(Recorded data)
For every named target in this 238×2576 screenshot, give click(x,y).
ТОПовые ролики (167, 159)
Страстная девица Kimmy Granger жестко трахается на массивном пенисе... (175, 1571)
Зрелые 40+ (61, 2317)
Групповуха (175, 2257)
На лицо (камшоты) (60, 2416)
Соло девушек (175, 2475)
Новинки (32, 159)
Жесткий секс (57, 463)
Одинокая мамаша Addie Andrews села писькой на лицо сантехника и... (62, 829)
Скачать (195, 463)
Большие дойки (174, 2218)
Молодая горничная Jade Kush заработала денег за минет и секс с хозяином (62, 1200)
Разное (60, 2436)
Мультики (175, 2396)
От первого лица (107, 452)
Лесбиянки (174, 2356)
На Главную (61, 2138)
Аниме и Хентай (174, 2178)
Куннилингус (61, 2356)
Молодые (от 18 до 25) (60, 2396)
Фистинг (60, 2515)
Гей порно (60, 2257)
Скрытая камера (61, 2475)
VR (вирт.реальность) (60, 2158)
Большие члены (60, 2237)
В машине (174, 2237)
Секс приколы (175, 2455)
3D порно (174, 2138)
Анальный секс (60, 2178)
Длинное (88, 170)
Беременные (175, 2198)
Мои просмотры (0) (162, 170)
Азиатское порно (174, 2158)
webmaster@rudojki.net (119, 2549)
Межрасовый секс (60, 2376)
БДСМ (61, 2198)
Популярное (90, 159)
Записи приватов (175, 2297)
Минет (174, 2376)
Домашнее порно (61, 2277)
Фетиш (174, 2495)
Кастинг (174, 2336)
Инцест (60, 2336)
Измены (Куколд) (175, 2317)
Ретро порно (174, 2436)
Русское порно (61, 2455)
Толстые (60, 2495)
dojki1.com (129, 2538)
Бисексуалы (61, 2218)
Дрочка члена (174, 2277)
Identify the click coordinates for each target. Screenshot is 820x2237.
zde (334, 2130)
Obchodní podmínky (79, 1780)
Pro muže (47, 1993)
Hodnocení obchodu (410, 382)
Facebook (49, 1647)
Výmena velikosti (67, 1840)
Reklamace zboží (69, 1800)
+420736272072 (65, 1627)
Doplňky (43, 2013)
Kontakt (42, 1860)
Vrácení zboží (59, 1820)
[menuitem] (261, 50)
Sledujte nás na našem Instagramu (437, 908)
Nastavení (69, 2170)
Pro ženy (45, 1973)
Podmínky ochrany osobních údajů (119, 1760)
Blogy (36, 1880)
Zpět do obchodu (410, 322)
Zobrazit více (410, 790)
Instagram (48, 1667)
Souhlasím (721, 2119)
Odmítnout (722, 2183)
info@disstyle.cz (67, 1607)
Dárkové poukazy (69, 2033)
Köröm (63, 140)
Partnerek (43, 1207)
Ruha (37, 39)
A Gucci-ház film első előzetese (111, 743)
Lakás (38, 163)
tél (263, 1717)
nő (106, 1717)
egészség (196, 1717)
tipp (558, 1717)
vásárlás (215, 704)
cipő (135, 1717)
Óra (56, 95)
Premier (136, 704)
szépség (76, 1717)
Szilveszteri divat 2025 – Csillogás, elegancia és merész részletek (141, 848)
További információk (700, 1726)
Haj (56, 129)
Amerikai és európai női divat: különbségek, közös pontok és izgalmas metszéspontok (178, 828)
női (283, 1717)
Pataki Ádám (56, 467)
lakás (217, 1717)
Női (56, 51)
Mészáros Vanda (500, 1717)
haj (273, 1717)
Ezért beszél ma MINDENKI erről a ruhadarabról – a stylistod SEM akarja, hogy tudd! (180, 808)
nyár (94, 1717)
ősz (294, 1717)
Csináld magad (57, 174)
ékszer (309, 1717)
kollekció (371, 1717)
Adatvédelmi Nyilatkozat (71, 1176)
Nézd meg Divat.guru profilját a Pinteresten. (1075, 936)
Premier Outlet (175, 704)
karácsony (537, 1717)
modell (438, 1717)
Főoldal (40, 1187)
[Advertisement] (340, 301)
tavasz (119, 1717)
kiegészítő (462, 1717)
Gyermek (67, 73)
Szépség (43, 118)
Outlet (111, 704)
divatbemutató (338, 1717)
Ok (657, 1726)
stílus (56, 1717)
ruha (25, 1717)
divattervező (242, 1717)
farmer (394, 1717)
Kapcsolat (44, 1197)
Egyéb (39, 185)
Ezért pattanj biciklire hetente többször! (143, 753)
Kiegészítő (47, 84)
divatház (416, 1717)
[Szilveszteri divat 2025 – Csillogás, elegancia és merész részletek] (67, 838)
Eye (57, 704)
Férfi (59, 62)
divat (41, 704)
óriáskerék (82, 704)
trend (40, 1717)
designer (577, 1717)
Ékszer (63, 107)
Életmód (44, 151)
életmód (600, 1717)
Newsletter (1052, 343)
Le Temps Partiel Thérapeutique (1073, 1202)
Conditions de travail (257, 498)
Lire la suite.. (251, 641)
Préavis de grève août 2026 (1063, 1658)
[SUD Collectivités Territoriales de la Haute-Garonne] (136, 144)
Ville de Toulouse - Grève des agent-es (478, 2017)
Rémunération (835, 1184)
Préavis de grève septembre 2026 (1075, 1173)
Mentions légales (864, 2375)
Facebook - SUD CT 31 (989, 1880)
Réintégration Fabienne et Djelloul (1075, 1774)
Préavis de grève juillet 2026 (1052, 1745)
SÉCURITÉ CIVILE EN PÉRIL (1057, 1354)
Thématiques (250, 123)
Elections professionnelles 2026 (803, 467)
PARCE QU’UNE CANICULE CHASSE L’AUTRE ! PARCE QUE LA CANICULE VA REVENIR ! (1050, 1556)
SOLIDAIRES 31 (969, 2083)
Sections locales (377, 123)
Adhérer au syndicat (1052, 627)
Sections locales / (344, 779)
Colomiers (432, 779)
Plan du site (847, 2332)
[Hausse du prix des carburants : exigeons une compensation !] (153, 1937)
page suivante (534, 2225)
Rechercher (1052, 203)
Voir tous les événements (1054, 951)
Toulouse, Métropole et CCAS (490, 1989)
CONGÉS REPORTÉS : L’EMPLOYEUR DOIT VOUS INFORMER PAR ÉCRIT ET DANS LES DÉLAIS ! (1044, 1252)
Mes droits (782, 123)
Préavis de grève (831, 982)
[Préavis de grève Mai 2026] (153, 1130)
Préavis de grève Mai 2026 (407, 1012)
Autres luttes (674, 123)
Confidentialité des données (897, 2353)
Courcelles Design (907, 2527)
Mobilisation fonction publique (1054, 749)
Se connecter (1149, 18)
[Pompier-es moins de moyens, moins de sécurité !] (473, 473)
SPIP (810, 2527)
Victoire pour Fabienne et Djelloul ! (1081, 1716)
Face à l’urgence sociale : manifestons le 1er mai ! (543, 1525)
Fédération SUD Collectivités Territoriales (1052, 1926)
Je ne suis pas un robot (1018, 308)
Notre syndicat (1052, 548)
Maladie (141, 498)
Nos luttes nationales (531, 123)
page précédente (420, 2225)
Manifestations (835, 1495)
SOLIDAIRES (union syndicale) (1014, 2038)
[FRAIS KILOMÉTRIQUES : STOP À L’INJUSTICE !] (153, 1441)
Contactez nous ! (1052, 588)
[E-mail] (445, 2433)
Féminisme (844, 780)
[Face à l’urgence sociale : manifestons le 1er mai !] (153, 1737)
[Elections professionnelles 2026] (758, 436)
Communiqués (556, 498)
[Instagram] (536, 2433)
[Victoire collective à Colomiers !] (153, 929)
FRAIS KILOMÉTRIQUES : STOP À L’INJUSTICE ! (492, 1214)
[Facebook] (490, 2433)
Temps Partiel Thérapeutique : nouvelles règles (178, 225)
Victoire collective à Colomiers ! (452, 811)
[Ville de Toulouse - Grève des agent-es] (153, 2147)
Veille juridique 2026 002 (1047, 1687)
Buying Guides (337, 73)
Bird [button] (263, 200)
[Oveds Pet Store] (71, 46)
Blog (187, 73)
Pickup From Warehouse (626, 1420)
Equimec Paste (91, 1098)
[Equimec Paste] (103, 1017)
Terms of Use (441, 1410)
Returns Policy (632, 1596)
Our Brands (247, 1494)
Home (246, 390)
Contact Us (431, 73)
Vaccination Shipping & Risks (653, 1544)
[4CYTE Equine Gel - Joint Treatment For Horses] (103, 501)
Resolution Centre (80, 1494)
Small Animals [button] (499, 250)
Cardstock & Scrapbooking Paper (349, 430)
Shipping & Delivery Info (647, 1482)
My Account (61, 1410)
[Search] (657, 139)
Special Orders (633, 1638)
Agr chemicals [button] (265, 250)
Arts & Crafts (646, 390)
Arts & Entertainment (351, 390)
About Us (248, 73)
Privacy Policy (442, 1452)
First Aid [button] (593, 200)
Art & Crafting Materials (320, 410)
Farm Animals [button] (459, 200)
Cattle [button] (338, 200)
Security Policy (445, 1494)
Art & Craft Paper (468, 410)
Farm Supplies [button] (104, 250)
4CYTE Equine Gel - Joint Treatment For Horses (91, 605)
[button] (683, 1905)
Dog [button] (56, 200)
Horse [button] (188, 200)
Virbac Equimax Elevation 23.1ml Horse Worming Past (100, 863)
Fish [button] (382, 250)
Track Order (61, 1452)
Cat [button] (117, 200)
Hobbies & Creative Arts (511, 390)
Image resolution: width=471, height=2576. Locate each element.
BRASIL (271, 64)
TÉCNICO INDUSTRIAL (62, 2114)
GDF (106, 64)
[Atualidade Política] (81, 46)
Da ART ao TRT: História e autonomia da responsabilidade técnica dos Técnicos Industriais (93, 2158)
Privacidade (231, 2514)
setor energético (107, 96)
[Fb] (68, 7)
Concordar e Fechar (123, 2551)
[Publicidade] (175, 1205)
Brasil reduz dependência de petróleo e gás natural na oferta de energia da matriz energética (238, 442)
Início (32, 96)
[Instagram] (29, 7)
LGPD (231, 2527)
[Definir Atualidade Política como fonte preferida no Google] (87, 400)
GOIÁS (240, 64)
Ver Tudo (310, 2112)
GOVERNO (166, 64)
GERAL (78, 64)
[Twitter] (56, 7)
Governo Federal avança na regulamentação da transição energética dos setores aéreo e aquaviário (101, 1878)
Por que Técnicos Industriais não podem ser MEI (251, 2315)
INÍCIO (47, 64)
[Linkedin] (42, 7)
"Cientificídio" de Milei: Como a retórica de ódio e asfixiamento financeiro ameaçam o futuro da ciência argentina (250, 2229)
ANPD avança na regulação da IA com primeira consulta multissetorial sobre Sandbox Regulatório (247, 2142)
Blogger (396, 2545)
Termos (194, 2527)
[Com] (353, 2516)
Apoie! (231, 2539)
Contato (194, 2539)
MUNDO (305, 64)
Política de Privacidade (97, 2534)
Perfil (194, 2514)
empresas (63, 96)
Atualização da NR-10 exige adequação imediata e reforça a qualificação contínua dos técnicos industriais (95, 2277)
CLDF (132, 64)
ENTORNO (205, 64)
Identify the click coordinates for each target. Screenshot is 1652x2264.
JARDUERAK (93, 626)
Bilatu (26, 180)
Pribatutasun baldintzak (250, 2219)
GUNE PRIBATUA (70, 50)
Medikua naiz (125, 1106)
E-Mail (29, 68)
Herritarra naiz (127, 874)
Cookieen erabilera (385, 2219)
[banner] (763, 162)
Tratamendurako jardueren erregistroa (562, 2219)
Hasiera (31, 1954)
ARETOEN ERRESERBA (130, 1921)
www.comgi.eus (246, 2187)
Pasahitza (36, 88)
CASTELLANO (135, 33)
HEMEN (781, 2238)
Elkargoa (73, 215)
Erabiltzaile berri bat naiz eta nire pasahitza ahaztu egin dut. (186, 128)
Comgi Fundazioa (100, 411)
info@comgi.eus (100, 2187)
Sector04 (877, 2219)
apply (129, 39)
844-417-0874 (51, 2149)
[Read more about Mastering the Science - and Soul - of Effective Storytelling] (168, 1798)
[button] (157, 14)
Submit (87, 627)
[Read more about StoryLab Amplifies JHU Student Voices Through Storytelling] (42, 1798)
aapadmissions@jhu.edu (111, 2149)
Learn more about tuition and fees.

▶ _WHAT YOU NEED TO DO_:
Look through the entries above and quote exactly the lines from the line with "Sections locales (377, 123)" to the line with "Maladie (141, 498)", counting both of those lines.

▶ _RESPONSE FOR THIS EXERCISE_:
Sections locales (377, 123)
Adhérer au syndicat (1052, 627)
Sections locales / (344, 779)
Colomiers (432, 779)
Plan du site (847, 2332)
[Hausse du prix des carburants : exigeons une compensation !] (153, 1937)
page suivante (534, 2225)
Rechercher (1052, 203)
Voir tous les événements (1054, 951)
Toulouse, Métropole et CCAS (490, 1989)
CONGÉS REPORTÉS : L’EMPLOYEUR DOIT VOUS INFORMER PAR ÉCRIT ET DANS LES DÉLAIS ! (1044, 1252)
Mes droits (782, 123)
Préavis de grève (831, 982)
[Préavis de grève Mai 2026] (153, 1130)
Préavis de grève Mai 2026 (407, 1012)
Autres luttes (674, 123)
Confidentialité des données (897, 2353)
Courcelles Design (907, 2527)
Mobilisation fonction publique (1054, 749)
Se connecter (1149, 18)
[Pompier-es moins de moyens, moins de sécurité !] (473, 473)
SPIP (810, 2527)
Victoire pour Fabienne et Djelloul ! (1081, 1716)
Face à l’urgence sociale : manifestons le 1er mai ! (543, 1525)
Fédération SUD Collectivités Territoriales (1052, 1926)
Je ne suis pas un robot (1018, 308)
Notre syndicat (1052, 548)
Maladie (141, 498)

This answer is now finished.